2. experimental Grouping
After 7 days of acclimatization, mice were randomly divided into normal control group (n=8, fed with an ordinary diet until the end of the experiment) and high-fat diet (HFD) group (n=30, fed with HFD (containing 20 % protein, 20 % carbohydrate, 60 % fat until the end of the experiment)). After 16 weeks of feeding on a regular and high-fat diet, HFD mice had received a small dose of STZ (50 mg/kg was dissolved in 0.1mol/L citrate buffer, pH=4.2 and 3 days), and the NC group was injected with an equal amount of citrate buffer, and after a week, random blood glucose ≥16.7mmol/L for T2DM. Then the T2DM model mice (n=22) were randomly divided into 3 groups as follows:(1) T2DM group (n=7), in which the mice were received by gavage of the equivalent volume of normal saline for 8 weeks; (2) MET group (n = 8), in which the mice were received by gavage of Metformin (Shanghai shimeigun Pharmaceutical Company) at a dose of 250 mg/kg/day for 8 weeks. (3) GLIB group (n = 7), in which the mice were received by gavage of Glibenclamide (Tianjin Pacific Pharmaceutical Co., Ltd) at a dose of 2.5 mg/kg/day for 8 weeks. The mice in the normal control group were received a subcutaneous injection of the equivalent volume of normal saline for 8 weeks. After 8 weeks, the mice were weighed, fasting blood glucose was measured. Furthermore, blood, urine, and kidney tissue specimens were collected for further examination. The tissue specimens were stored at ‑80℃ before further use.

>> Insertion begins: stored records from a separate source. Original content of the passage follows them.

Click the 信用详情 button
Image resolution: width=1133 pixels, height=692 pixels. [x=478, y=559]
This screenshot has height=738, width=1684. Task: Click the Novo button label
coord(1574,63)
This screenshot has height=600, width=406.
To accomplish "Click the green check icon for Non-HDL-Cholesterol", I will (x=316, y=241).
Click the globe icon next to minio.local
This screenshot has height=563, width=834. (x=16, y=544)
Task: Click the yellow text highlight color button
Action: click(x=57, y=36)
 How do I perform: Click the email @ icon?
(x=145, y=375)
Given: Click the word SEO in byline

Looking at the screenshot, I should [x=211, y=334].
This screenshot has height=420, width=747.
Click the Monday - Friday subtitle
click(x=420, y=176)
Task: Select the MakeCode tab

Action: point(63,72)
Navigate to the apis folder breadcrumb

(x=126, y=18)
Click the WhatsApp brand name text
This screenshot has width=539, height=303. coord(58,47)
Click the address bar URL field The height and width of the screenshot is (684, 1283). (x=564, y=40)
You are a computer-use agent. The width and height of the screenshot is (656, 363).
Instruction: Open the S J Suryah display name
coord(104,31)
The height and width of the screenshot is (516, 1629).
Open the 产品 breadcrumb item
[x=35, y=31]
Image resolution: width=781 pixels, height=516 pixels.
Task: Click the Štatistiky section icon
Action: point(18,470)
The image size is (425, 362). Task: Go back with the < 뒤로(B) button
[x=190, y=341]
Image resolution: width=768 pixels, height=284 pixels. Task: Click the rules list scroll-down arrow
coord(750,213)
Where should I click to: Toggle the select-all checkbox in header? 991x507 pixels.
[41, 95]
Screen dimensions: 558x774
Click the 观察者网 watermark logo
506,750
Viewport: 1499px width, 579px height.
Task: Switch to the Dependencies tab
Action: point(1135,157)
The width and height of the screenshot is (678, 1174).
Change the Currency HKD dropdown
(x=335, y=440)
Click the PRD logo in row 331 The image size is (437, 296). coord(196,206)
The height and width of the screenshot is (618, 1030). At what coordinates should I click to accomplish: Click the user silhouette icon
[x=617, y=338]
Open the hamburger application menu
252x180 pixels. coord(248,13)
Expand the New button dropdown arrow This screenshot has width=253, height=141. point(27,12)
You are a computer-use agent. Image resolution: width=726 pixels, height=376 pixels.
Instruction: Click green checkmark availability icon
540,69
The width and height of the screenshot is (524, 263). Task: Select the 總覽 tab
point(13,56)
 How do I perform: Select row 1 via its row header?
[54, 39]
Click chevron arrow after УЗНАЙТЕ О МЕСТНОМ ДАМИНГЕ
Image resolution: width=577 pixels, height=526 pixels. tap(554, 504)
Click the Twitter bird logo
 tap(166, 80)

3. Detection of biochemical indicators
Before the mice were sacrificed, they were placed in a metabolic cage to collect urine. Samples were used to assay for Alb, RBP, PCX, 8-OHdG, and 8-iso-PG by ELISA method and were tested for urine creatinine (UCR) by the picric acid method. Urinary Alb/UCR (UACR), urinary RBP /UCR (URCR), urinary PCX /UCR (UPCR), urinary 8-OHdG/UCR (UOHCR), and urinary 8-iso-PG/UCR (UISOCR) were calculated.
4. Electric microscope observation
The renal cortex was harvested and fixed with 2.5% glutaraldehyde to make ultrathin sections. Five visual fields of sections were examined in a JEM-1230 transmission electron microscope. GBMT (glomerular basement membrane thickness) was measured at five sites randomly. The total length of fused foot processes / total length of the basement membrane was measured and recorded as FPFR (foot process fusion rate). All parameters were measured by the Image J image analysis system.
5. Statistical analysis
Statistical analysis was performed using the Graphpad and spss 26.0 software. Data were expressed as mean ± standard deviation (means ± SD) and comparisons between two groups were performed using Student's t-test. Multi-group comparisons were analyzed using a one-way ANOVA test. If data were shown normally distributed, pairwise comparisons were conducted by LSD test. If not, pairwise comparisons were conducted by the Dunnett T3 test. All P values were two-sided, and a value of P less than 0.05 was considered statistically significant.